(Written exercise) Update the rows below, from the first one up to and including the line with "click(1456, 343)", so that "Market Insights" becomes "Market Trends". Change nothing else and return only those lines.

━━━━━━━━━━

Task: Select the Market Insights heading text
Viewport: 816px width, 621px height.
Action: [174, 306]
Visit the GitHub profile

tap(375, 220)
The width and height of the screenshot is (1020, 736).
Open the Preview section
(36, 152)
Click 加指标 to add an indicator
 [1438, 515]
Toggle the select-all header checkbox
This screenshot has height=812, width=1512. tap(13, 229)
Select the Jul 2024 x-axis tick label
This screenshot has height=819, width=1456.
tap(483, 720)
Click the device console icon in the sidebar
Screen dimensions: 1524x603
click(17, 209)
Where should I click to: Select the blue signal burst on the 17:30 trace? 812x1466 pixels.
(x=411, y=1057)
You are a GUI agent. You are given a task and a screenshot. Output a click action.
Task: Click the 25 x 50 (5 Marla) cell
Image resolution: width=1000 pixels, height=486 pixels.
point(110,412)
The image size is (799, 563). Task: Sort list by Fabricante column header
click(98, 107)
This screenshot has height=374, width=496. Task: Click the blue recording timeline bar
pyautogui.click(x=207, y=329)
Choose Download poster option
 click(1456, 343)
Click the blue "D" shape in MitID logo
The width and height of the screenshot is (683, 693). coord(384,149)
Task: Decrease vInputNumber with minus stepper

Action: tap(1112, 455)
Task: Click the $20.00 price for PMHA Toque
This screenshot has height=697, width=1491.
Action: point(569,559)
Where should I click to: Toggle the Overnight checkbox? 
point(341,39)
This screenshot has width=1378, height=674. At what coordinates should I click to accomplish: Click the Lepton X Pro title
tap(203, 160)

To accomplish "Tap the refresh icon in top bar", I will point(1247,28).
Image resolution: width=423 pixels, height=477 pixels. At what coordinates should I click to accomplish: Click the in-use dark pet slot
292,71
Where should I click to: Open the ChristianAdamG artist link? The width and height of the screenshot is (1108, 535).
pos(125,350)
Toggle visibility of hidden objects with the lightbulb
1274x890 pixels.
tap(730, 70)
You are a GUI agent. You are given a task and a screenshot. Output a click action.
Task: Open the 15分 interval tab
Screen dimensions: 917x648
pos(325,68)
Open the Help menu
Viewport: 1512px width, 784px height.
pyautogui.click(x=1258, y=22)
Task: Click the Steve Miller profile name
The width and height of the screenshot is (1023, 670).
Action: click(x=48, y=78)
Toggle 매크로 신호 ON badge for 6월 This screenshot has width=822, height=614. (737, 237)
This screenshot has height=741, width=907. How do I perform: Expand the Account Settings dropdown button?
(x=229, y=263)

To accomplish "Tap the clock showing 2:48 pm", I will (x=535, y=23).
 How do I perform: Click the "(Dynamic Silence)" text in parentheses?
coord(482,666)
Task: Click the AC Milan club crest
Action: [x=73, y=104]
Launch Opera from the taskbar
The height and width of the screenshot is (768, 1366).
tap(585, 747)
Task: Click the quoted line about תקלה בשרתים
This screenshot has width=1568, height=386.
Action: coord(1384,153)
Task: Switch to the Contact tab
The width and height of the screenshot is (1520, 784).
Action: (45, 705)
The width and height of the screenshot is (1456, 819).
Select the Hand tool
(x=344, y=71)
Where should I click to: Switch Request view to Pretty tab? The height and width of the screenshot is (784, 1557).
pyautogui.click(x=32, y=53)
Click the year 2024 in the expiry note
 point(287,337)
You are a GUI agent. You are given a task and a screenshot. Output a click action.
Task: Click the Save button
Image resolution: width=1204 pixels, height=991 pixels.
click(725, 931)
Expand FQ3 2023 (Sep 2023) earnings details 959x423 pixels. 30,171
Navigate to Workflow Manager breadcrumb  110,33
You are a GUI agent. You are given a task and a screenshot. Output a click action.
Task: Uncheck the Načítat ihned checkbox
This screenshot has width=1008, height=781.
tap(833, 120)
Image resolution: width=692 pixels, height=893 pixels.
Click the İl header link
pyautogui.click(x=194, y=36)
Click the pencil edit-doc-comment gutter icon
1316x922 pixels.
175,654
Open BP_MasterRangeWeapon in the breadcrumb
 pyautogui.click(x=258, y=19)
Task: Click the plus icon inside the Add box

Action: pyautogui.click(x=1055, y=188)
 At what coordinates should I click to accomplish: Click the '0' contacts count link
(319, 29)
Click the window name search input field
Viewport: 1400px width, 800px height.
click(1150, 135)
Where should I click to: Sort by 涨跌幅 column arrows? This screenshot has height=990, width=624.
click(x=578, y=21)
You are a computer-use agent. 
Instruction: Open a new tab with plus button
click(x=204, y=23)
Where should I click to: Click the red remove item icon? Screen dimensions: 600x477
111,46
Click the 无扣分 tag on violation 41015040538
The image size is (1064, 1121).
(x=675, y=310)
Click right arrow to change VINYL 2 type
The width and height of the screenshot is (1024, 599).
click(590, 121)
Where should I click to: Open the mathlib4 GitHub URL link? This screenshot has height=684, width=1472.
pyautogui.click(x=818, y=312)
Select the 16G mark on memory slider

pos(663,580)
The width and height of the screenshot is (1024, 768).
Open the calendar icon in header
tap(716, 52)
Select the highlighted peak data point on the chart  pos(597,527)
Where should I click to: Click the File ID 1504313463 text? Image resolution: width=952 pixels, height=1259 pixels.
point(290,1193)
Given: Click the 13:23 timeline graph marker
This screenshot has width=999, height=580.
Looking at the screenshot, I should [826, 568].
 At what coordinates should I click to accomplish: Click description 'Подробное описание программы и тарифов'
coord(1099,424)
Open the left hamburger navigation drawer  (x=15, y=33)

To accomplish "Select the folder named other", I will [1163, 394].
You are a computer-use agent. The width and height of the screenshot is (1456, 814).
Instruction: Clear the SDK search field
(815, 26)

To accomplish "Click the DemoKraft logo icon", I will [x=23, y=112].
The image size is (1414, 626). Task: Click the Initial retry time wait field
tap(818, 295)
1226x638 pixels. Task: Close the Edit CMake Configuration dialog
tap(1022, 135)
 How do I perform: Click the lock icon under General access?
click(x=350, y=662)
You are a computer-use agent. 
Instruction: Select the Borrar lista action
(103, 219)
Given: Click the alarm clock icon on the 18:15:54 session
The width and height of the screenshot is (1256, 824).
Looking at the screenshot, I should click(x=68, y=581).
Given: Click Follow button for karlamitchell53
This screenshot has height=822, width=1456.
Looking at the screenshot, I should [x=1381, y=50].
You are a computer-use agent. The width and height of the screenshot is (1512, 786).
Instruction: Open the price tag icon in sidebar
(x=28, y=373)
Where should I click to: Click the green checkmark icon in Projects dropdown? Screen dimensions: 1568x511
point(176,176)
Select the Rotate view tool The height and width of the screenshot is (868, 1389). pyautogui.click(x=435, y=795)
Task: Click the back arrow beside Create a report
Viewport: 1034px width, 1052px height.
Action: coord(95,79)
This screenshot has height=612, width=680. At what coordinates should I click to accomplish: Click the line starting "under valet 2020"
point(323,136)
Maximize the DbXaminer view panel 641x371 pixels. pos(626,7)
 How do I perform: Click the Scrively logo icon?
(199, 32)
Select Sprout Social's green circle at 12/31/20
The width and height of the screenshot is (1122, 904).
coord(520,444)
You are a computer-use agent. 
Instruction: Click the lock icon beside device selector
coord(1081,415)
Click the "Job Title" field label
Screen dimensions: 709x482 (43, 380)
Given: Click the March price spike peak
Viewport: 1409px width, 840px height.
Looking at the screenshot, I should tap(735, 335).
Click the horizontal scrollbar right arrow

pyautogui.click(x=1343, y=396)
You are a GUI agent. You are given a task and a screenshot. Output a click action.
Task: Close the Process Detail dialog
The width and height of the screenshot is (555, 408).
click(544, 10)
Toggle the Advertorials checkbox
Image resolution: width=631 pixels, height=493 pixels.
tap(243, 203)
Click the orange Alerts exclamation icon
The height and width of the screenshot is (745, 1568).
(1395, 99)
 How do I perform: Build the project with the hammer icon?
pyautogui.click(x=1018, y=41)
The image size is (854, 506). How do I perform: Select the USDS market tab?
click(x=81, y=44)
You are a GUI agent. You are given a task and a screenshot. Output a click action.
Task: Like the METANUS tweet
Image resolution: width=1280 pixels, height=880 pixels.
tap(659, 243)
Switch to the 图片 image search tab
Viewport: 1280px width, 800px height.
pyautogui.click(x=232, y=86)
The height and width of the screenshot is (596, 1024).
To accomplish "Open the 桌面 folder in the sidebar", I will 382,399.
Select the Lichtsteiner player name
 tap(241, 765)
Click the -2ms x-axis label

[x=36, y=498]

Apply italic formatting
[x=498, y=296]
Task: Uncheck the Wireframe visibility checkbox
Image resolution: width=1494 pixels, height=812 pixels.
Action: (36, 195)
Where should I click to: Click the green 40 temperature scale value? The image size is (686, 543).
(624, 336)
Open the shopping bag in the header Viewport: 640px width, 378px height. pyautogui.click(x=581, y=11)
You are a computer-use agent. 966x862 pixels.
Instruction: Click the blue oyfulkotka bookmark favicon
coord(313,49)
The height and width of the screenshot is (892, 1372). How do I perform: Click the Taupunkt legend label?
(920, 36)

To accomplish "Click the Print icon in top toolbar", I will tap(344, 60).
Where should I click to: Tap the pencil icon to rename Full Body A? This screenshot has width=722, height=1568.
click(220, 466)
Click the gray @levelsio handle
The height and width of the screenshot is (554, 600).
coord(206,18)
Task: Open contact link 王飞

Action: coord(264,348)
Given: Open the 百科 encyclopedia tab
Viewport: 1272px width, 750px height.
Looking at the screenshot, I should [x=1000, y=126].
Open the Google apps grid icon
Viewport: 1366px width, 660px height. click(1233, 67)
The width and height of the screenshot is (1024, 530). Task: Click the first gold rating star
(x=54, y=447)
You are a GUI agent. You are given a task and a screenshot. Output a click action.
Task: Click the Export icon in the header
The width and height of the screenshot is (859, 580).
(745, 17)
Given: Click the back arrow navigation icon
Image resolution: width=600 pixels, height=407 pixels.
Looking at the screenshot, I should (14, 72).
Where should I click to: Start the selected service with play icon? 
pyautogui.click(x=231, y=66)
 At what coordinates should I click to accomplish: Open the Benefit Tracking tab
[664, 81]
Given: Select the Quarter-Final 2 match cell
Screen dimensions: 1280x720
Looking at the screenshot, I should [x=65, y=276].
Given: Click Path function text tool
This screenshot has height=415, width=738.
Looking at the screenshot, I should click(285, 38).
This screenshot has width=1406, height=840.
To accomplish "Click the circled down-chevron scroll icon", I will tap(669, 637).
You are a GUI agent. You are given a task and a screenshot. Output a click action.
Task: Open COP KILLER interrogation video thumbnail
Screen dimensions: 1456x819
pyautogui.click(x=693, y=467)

━━━━━━━━━━

(Response to this task)
Task: Select the Market Trends heading text
Viewport: 816px width, 621px height.
Action: [174, 306]
Visit the GitHub profile

tap(375, 220)
The width and height of the screenshot is (1020, 736).
Open the Preview section
(36, 152)
Click 加指标 to add an indicator
 [1438, 515]
Toggle the select-all header checkbox
This screenshot has height=812, width=1512. tap(13, 229)
Select the Jul 2024 x-axis tick label
This screenshot has height=819, width=1456.
tap(483, 720)
Click the device console icon in the sidebar
Screen dimensions: 1524x603
click(17, 209)
Where should I click to: Select the blue signal burst on the 17:30 trace? 812x1466 pixels.
(x=411, y=1057)
You are a GUI agent. You are given a task and a screenshot. Output a click action.
Task: Click the 25 x 50 (5 Marla) cell
Image resolution: width=1000 pixels, height=486 pixels.
point(110,412)
The image size is (799, 563). Task: Sort list by Fabricante column header
click(98, 107)
This screenshot has height=374, width=496. Task: Click the blue recording timeline bar
pyautogui.click(x=207, y=329)
Choose Download poster option
 click(1456, 343)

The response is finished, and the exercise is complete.